Input material>
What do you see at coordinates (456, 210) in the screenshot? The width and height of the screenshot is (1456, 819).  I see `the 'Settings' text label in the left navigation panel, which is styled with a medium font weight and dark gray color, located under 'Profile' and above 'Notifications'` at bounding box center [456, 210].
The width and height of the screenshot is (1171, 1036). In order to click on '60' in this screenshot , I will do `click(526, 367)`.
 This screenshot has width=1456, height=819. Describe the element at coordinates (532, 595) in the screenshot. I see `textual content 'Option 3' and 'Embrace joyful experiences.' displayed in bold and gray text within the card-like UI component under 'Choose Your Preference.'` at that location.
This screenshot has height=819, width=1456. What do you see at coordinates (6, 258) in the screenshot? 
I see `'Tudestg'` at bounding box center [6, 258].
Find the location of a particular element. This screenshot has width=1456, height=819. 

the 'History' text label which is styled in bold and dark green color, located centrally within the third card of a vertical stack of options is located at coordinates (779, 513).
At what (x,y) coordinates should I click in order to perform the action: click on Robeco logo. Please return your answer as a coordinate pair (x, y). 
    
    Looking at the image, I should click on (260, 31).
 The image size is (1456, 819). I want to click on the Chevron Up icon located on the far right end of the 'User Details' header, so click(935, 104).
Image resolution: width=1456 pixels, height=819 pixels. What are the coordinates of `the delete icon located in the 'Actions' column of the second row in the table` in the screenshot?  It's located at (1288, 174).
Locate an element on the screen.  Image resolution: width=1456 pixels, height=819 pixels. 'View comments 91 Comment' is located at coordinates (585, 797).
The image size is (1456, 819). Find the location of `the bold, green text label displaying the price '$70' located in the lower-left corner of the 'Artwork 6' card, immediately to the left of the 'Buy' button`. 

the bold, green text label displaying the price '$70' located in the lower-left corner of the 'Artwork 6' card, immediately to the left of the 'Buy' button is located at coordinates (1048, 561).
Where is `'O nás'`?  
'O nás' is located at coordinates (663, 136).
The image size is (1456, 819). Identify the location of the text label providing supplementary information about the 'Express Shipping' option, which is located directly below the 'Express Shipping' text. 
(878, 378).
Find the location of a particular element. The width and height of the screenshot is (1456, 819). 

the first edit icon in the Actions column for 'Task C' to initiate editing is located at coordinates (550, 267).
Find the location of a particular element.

Problem to solve> Copy out everything from the line containing "Find the location of a particular element. This" down to the line containing "the 'History' text", keeping every line unchanged.

Result>
Find the location of a particular element. This screenshot has width=1456, height=819. 

the 'History' text label which is styled in bold and dark green color, located centrally within the third card of a vertical stack of options is located at coordinates (779, 513).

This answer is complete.